Two days later, Jeongin is finding that to be rather difficult because you are underselling yourself as a writer. He has heard your points in class discussions before, and they’re always well-thought-out. On paper though, he imagines that this is what you’re like when you’re in Cheer Captain Mode: assertive and matter-of-fact.
Most of his suggestions are about your paragraph transitions and better phrasing, nothing about the actual quotes or their respective pieces of analysis. When Jeongin gets his essay back, his is the one that looks like it has been drenched in blood. He scans through the comments. In the empty space on the last page, in giant red letters reads, “Tighten up your arguments and HAVE SOME CONFIDENCE!”
He’s unsure if this is a personal attack or a motivational speech.
“What does this mean?” he asks.
You lean over, your shoulder only a few centimeters away from his. He could kiss your temple right now if he wanted, and the sudden thought of that makes him flinch.

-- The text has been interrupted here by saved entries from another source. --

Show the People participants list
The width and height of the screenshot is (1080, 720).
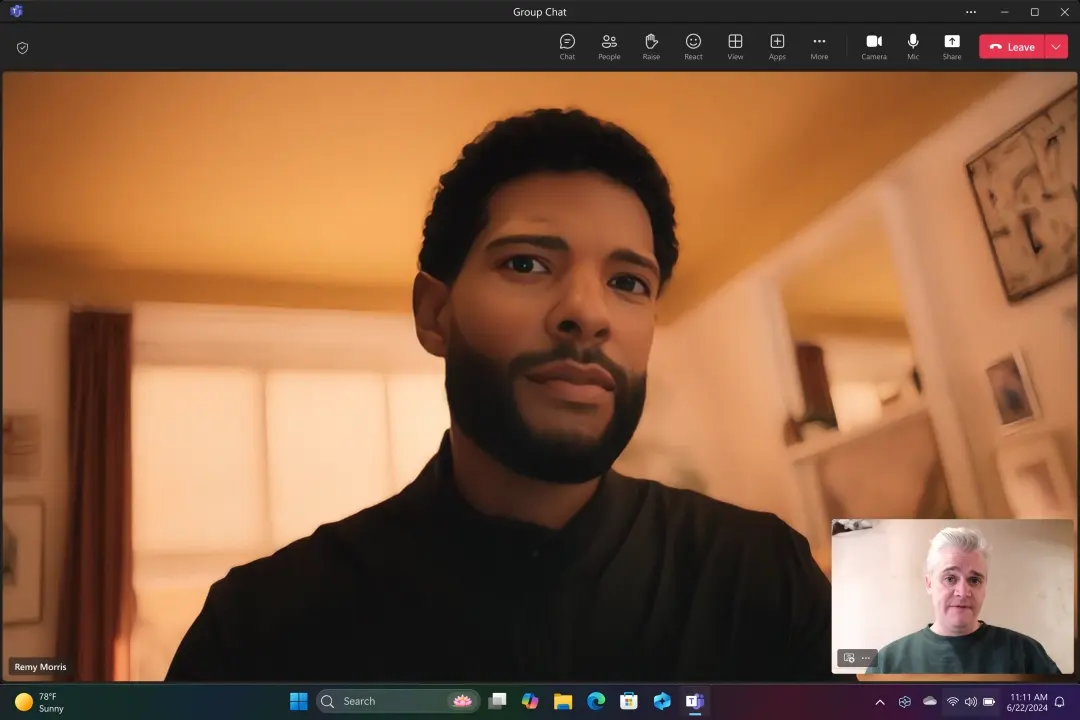coord(609,46)
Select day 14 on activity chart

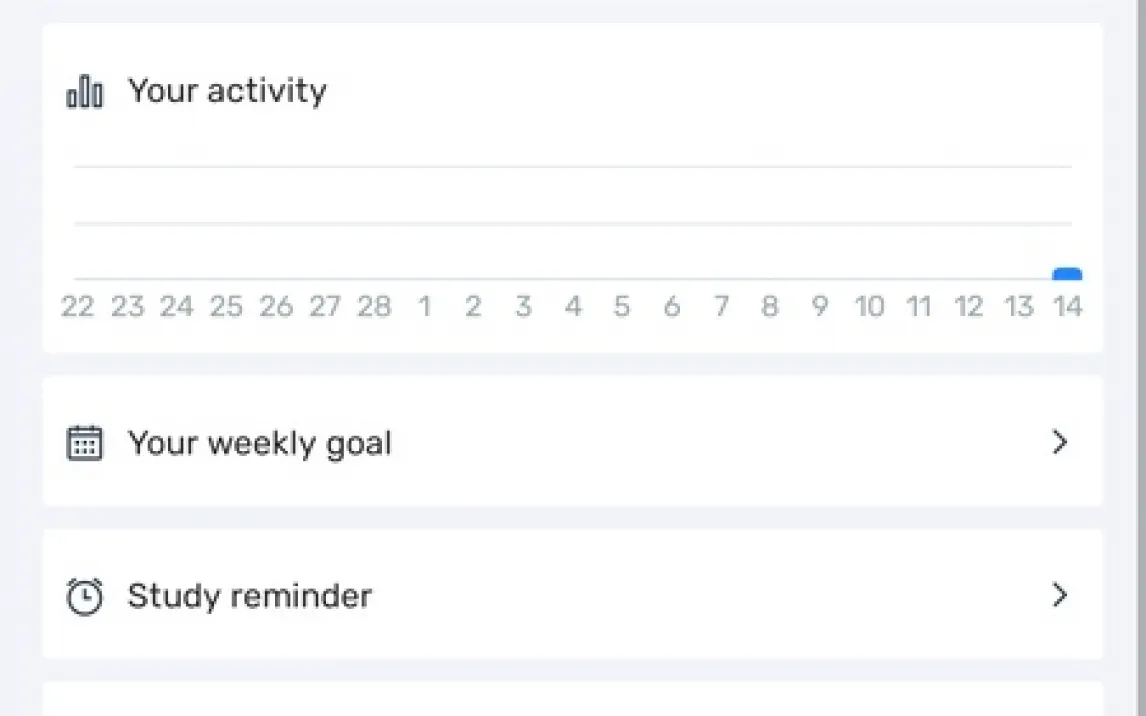coord(1067,306)
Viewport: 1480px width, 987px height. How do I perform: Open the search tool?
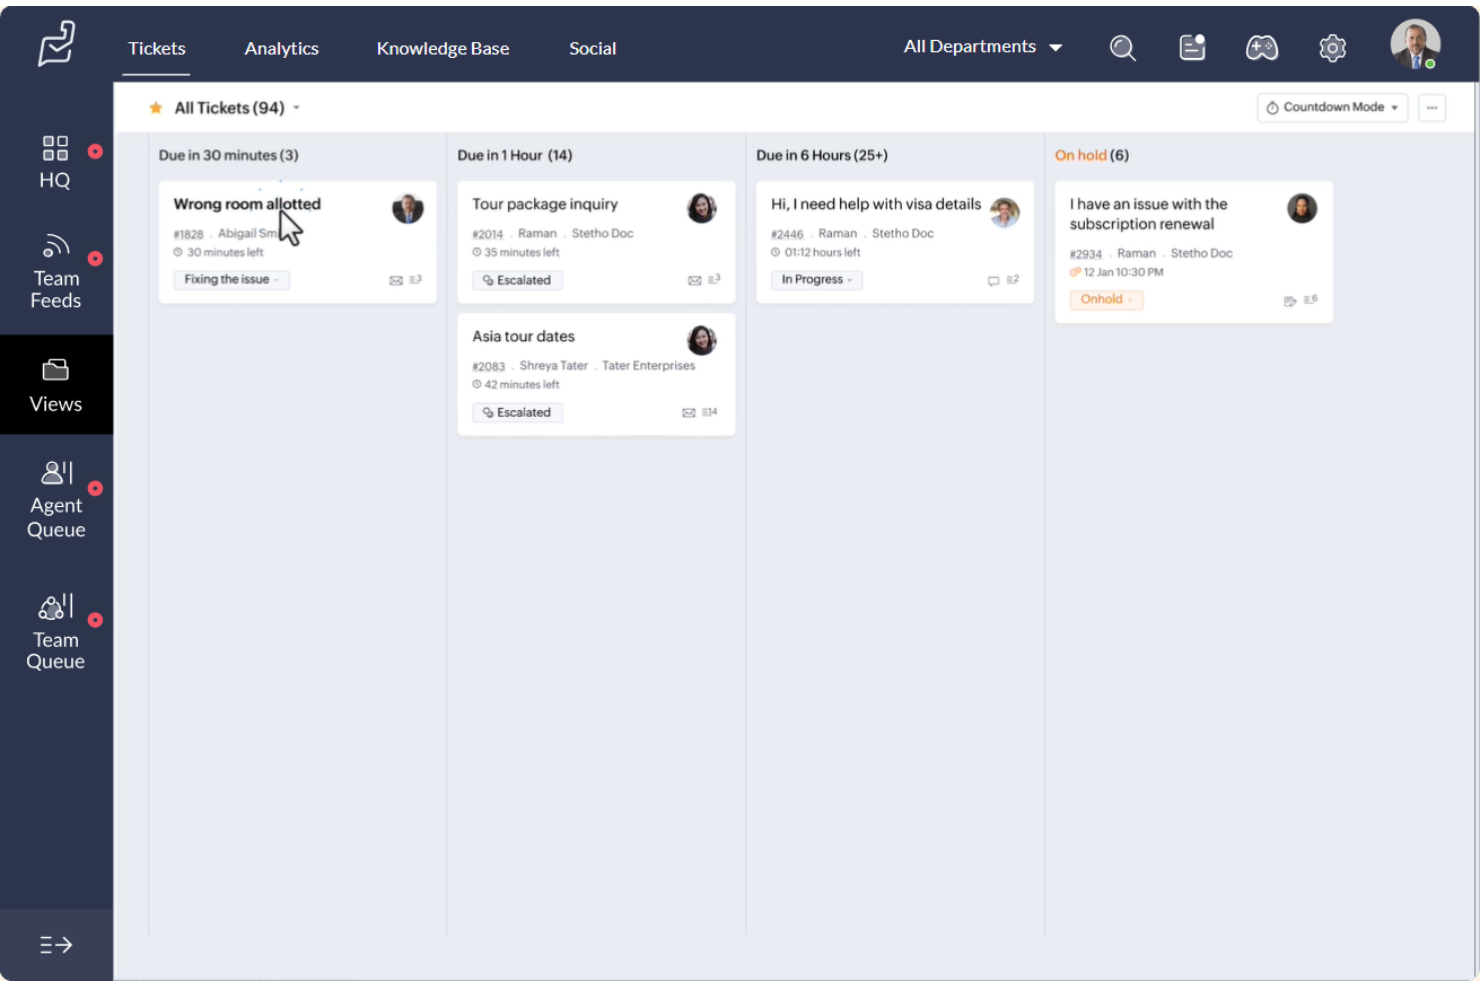[1122, 47]
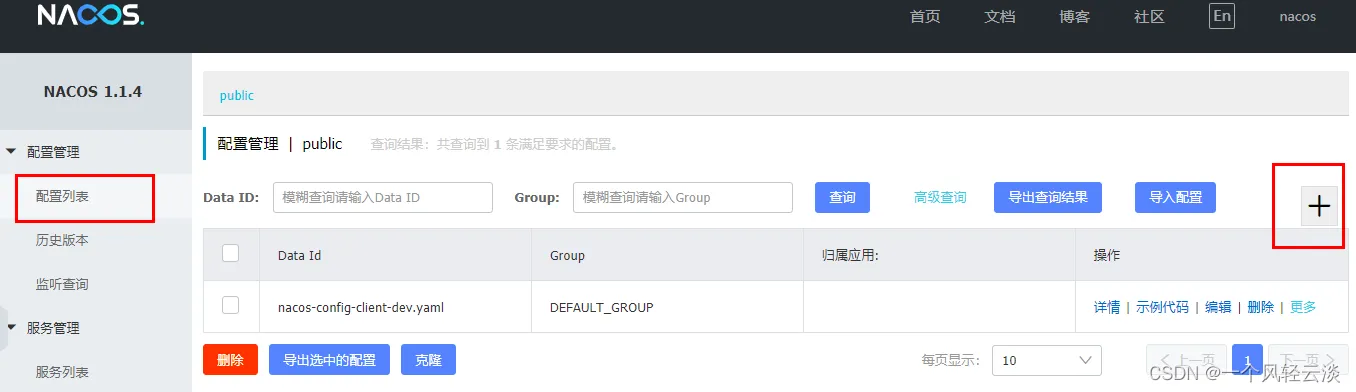Collapse the 配置管理 sidebar arrow
The width and height of the screenshot is (1356, 392).
click(x=12, y=152)
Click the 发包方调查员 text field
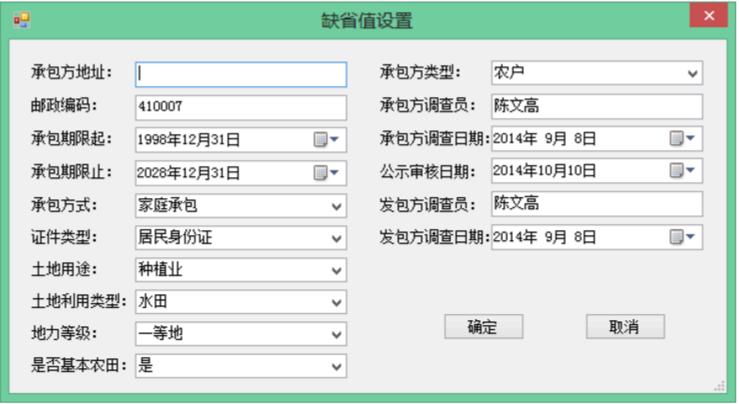The image size is (739, 404). coord(596,204)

“Oh, sorry. That was probably my hair,” you say as you draw back. “Anyway, this means exactly what it says. Even though you have good points, you write like you’re unsure about it, which makes you seem less credible. You’re a sophomore in a junior-senior class; you’re smarter than you think you are. So have some confidence.”
He doesn’t really have that much left after reading your paper. Nonetheless, he says, “Okay. And thanks for editing.”
“Thank you to you too.”
You shuffle your papers back together and ask Changbin if he could look over it. Jeongin then trades essays with Felix, who sits catty corner to him. Felix is a junior, a fact Jeongin only knows because that was his interesting fact about himself during ice breakers before Mr. Kim made him choose an actual interesting fact. Jeongin sighs in relief when he sees that Felix’s essay is not nearly as good as yours. At least he knows that not everyone else’s writing skills aren’t as intimidating.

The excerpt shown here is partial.